なるべく動物園(毎週ショートショートnote)
「名前、言ってみて、ねぇ」
【#n-AI汚染型】の檻に向かって懸命に話しかけている老婆を研究棟の窓から見ていると、同僚がやってきた。
「母親かな、あそこまで汚染が酷いともう無理でしょ」
檻の中の人間は、ただぼーっと座っているだけだ。
判断基準を全てAIに任せた生活を続けた結果、AIがなければ最低限の生命維持活動さえ出来ない人間が激増した。つまり、喉が乾いたら水を飲む、みたいなことが出来なくなったのだ。

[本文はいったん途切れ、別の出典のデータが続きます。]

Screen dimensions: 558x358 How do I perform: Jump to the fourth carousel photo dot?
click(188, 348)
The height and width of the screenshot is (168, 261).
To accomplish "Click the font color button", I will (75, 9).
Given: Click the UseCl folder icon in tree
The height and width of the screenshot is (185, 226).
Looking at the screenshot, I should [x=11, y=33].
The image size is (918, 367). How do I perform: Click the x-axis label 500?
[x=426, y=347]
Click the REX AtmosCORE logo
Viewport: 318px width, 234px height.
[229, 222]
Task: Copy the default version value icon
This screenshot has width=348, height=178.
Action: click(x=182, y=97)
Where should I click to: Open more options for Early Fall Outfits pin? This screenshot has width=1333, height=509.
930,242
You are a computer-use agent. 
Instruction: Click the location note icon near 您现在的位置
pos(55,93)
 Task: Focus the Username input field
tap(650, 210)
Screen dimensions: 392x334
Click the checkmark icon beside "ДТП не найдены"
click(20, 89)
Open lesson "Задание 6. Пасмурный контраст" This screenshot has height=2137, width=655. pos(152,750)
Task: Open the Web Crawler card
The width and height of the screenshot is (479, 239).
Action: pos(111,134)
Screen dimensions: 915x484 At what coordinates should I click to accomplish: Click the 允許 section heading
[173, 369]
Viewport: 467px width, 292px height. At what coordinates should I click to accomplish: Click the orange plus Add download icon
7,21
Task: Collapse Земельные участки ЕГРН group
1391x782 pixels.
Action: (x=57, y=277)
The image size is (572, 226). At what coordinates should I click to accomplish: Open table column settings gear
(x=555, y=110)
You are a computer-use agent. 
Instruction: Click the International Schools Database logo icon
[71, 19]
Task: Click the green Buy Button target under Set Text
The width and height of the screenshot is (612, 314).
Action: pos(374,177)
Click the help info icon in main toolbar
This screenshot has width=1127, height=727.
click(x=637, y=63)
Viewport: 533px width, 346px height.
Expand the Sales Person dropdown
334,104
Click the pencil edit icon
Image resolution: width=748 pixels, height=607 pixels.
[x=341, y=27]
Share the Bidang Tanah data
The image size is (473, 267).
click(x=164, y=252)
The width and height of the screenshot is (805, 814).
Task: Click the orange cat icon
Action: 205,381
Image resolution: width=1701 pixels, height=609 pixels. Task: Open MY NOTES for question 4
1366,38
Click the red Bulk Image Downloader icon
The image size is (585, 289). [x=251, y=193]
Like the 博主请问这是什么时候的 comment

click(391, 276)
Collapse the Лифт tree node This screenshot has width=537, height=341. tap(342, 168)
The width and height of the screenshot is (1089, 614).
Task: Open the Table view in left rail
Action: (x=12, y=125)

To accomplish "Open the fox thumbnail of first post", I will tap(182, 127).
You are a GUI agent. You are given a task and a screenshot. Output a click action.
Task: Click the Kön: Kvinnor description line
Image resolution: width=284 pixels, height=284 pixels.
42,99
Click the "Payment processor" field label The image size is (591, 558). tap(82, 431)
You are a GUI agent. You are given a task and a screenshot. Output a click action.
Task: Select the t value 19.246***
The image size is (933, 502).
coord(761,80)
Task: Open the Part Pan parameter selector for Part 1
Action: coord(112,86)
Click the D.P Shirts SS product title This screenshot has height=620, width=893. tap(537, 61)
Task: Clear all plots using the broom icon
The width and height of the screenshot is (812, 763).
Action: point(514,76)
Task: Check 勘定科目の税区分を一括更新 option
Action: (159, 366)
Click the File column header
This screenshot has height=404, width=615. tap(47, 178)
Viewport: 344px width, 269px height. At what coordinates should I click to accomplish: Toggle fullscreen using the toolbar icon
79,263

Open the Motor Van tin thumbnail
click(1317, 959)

慌てた政府は過度のAI使用を禁止した。汚染の軽い者はリハビリで元に戻ったが、酷い者はどうにもならず、この【なるべく動物園】で引き取ることになった。
なるべくして成った動物(人間)園だ。
一方、研究棟の裏山は【#g-非AI型】の自然保護区だ。こちらはAI汚染を恐れるあまり全ての文明機器を拒絶し、原始の生活に還っていった者たちを保護している。
「何でも程々が良いんだよ」
「でも、程々の線引きが難しいよね」
「そこはAIに任せようか」
(409字)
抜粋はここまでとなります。